監査とコンサルで企業を支える未来プラス監査法人の未来戦略:未来プラス監査法人

監査とコンサルで企業を支える未来プラス監査法人の未来戦略:未来プラス監査法人

事務所名:

未来プラス監査法人

代表者:

公認会計士・税理士 松下英司

事務所エリア:

福岡

開業年:

2023年4月

従業員数:

Q.現在の御社の事業内容について教えてください

「我々は大きく2つのサービスを提供しておりまして、1つが財務諸表監査、いわゆる上場会社等の会計監査を軸にするサービスです。もう1つがコンサルティングでして、会社の成長度合いに合わせたサービス形態をご用意しております。コンサルティングを細かく紐解きますと、最初のスタートアップ時期、これは資金調達を含める形でのスタートダッシュをかけたい会社様を、海外展開等も含めた成長時期の展開を支援するサービスです。

そして、会社は必ずと言って良い程どこかのタイミングで出口を迎えるので、その出口として上場なら上場の支援、M&AならM&Aの支援、親族内承継であれば親族内承継の支援等をしていくという形ですね。更に特徴としてその先の、出口を迎えられた社長ご自身のあり方、そして社長ご一族のあり方を綺麗にまとめていくようなサポートを考えております。」

Q.現在の監査業務や業界全般における課題とは?

「買い手、売り手、世間を表す”三方よし”という言葉がありますが、監査業務においてもそれぞれの課題があるなという風に思っています。例えば監査業務の買い手としては、上場企業や大手の医療法人などが挙げられますが、そうしたところが監査を受けられない”監査難民”という言葉があるくらい、会計監査をする側の数が足りない、もしくは会計監査を受けなくてはいけない会社様の数が多いという現状があります。これは法律上の問題であるとは思うんですけれども、1つの課題ですね。

二つ目は売り手の監査法人なんですけれども、実は中で働く働き手の業務の質と量に、非常にアンバランスが生じてきているなと感じています。最近大手の監査法人を辞められた方も、自分がやっている業務量のあまりの多さに押しつぶされてしまうというようなことを言っておられましたし、私の友人でもそうした心身的な問題を抱えてお辞めになるケースはあったりしましたね。やはり業務の質と量を適性にするための効率化や改善は引き続きやっていかなければならないというのが、2つ目の課題ですかね。

最後に世間という形で申し上げますと、一般の方々は会計監査や監査法人、もしくは公認会計士について、なかなかご存知ない方も実は多かったりするんですよね。ですから、我々の社会的な存在意義などをきっちりお伝えし続けることも大切かなと思っています。我々の実態と一般の方々のイメージギャップを埋めるような啓蒙活動をしていかなければいけないのかな、というのが課題の3つ目です。

また、実は監査法人はコンプライアンス意識が過度なところがありまして、これは大切な考え方ではあるんですけれども、証拠を残すための作業に時間が掛かり過ぎるという側面があります。自分たちがやっている監査証拠を集積させて、全体をもって意見表明をするのですが、業務のほとんどの時間が資料作りに割かれてしまい、例えば上場する会社が虚偽の表示をしたり、間違えたりしていないだろうかという、会計監査として本質的な部分を見抜くための時間が割けないという問題があったりもしますね。

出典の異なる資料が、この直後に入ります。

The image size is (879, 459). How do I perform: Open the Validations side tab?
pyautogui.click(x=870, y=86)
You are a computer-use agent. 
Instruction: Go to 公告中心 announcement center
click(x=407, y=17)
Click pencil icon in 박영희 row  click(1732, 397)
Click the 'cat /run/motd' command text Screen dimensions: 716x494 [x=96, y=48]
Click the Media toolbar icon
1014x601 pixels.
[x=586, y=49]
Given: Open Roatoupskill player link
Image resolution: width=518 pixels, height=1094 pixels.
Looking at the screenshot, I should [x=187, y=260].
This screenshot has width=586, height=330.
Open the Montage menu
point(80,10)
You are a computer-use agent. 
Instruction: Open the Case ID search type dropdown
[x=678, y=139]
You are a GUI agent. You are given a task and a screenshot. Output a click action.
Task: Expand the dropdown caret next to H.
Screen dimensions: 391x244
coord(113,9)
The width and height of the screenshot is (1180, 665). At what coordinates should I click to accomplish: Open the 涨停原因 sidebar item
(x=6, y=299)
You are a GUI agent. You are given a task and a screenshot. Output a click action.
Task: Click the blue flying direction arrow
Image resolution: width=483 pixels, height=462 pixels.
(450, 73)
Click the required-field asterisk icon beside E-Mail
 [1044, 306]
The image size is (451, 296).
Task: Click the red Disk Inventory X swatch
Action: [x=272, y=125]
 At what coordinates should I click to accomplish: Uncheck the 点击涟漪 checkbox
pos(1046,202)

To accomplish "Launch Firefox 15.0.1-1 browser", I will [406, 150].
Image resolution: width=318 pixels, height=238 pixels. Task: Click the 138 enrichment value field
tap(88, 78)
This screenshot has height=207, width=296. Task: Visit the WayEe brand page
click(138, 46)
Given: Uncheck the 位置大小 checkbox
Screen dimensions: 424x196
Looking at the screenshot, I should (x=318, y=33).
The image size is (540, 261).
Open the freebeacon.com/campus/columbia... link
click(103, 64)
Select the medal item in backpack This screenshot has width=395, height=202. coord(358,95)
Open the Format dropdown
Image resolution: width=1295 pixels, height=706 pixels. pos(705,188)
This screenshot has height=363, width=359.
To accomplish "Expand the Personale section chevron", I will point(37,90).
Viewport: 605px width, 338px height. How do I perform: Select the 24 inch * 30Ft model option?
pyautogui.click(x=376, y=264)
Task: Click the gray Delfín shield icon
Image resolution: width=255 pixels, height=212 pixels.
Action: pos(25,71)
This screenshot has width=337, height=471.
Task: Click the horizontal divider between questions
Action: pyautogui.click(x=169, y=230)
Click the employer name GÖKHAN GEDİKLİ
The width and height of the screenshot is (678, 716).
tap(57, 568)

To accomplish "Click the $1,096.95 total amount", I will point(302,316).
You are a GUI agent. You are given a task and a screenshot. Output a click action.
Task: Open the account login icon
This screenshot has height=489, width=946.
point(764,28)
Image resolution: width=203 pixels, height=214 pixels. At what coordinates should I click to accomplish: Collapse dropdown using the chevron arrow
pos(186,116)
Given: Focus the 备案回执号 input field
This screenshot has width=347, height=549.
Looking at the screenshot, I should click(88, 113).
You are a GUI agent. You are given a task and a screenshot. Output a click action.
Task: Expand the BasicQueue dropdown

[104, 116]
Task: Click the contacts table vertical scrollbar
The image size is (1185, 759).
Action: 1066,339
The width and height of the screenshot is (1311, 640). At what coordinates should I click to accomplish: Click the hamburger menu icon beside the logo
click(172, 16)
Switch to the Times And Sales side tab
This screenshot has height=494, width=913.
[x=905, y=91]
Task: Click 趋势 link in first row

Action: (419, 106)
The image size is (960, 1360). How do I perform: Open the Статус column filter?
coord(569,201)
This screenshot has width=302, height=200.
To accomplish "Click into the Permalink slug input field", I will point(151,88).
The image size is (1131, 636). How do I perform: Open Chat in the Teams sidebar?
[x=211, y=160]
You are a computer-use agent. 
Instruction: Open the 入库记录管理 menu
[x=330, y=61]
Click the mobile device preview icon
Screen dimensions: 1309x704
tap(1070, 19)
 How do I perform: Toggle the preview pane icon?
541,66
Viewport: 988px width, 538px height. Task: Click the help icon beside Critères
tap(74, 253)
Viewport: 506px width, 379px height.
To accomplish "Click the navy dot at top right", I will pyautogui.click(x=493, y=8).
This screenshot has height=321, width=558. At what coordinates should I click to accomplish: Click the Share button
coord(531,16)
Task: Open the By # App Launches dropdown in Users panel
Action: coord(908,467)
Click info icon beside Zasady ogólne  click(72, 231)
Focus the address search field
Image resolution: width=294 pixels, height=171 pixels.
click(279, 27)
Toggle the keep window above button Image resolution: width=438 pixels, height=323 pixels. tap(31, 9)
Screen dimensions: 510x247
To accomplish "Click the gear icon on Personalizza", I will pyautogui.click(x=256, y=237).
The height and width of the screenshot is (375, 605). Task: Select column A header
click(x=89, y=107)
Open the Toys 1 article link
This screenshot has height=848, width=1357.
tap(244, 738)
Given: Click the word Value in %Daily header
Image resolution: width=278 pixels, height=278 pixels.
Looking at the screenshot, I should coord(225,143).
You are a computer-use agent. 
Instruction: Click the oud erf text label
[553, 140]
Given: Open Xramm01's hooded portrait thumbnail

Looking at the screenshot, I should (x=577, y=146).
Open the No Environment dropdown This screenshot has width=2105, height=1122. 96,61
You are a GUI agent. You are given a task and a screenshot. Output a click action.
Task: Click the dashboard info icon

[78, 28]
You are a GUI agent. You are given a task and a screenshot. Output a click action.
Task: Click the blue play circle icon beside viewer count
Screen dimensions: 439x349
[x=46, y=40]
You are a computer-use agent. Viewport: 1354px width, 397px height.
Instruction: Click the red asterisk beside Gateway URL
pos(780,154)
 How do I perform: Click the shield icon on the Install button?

監査業務は人手ではなく人材を増やす必要があるのですが、実は公認会計士の合格者数を増やした時期がありました。内部統制への監査に伴ってかなりの数が必要になるということで、金融庁を含めて行った施策でしたが、これがかなり質の低下を招いたと上の世代の方々は仰っています。諸先輩方からこうした声が聞こえてくるということで、私自身はどうこう申し上げるつもりはありませんが、弁護士の司法制度改革と少し状況が似ているのかもしれませんね。」

Q.なぜ、監査法人は監査業務だけでは支援不足なのか?

「会計監査には、最終的に会社様が出す数値が適正か否かに関する意見表明という枠組みがあります。この枠組みはかなり抽象的な概念で、適正意見の概念自体を大きく解釈し業務量を減らしたり、小さく解釈することで業務量を増やすこともできるのですが、どこまで会社様に意見を言って良いものか、経営判断にズバッと切り込むくらいのことを言っても良いのかという判断が、なかなか難しかったりするんですね。会計監査は第三者としての意見表明だと言いながらも、監査法人と契約しているのはその意見を出してもらう会社様ですから、会社様の顔色も気になるわけです。

もし契約を切られてしまったら、何千万円、何億円が一気に飛んでしまうという世界ですから、そこへの配慮もしつつ言えないことも沢山あるなというのは、前職の頃に感じていました。また、そもそも会計監査というものは第三者としての意見表明なので、会社の内部から本質的に色々なものを組み立てるお手伝いができないということがあります。そこに私は少しもどかしさを感じてもいましたね。

ただ、田舎である熊本の会計事務所に戻ってからは、組み立てから会社様と一緒に行うことができるようになって、やはりそうした表現も大切だなと。つまり第三者としてずっと言い続けてもできなかったことが、内部からのサポートによって、改善を含めて会社様を上場まで持っていくことが実現できた、こういう世界観も両方で走らせるべきだなと思ったんです。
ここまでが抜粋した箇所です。